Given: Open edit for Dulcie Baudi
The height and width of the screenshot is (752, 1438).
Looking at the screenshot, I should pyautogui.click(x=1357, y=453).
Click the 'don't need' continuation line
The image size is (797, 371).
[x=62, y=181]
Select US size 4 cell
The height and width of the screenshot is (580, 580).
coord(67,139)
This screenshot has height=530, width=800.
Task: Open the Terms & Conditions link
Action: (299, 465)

Problem to solve: A verbatim transcription of all the entries above is required.

Response for this exercise:
Given: Open edit for Dulcie Baudi
The height and width of the screenshot is (752, 1438).
Looking at the screenshot, I should pyautogui.click(x=1357, y=453).
Click the 'don't need' continuation line
The image size is (797, 371).
[x=62, y=181]
Select US size 4 cell
The height and width of the screenshot is (580, 580).
coord(67,139)
This screenshot has height=530, width=800.
Task: Open the Terms & Conditions link
Action: (299, 465)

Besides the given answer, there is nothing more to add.